### What the task asks
Check each line of the entries for the string "computer". Report only how many lines have it.

### Saved data entries
----

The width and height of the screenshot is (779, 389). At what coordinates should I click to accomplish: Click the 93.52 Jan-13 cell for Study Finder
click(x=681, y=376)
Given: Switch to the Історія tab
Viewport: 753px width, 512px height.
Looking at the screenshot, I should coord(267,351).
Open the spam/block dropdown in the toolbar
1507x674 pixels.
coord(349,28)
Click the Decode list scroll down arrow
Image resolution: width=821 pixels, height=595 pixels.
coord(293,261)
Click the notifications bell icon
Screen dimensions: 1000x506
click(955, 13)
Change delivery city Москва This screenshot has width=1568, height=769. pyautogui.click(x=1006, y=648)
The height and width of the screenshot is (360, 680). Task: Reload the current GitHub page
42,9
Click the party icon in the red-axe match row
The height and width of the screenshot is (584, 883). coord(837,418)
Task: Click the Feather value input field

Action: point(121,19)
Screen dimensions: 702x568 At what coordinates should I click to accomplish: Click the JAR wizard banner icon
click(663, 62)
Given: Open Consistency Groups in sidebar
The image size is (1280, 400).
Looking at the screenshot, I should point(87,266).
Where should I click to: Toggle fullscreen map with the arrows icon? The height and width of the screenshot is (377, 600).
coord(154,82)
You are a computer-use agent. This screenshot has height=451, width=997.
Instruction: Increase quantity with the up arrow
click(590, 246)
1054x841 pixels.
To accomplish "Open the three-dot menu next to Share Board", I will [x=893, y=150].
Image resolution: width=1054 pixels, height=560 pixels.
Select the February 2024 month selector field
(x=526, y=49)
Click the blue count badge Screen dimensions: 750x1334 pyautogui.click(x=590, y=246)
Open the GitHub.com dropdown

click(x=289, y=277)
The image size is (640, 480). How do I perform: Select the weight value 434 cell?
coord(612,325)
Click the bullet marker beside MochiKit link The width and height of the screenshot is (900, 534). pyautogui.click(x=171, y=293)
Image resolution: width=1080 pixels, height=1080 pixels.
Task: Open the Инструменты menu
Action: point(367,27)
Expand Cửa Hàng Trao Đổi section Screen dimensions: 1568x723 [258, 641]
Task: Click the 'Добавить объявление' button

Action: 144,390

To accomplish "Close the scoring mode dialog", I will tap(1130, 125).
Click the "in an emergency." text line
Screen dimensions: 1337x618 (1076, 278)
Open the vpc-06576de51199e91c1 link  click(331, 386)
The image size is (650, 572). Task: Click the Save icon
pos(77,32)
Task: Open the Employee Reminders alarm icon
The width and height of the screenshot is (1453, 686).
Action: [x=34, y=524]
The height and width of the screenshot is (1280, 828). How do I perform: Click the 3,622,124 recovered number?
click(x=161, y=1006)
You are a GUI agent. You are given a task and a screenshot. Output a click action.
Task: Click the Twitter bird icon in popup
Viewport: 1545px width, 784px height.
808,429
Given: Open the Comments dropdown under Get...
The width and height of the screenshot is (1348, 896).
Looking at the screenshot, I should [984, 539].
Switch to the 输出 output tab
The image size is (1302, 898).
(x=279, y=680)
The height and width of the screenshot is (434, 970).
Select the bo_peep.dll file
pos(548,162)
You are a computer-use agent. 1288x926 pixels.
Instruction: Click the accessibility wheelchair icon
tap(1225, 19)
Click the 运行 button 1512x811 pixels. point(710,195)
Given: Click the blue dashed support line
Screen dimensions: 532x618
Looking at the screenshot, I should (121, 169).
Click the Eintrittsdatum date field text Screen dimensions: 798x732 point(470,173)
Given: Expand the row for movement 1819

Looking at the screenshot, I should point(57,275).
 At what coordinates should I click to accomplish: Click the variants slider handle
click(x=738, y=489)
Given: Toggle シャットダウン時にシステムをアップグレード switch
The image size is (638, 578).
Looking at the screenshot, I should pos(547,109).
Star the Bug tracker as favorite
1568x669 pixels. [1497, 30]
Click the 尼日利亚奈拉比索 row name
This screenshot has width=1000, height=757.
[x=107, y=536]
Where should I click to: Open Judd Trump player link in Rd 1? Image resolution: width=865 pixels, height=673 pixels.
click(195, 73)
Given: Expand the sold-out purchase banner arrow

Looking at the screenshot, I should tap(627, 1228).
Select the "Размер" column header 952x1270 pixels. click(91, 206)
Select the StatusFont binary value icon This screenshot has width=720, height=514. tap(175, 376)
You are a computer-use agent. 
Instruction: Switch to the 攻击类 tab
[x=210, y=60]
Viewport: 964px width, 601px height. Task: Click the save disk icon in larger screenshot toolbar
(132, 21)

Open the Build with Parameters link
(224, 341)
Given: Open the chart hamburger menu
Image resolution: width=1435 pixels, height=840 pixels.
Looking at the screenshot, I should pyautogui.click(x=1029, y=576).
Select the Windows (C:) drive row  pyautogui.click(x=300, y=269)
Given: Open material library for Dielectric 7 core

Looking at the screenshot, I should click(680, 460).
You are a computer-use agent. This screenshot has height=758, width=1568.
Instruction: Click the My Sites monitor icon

----

### Written answer
4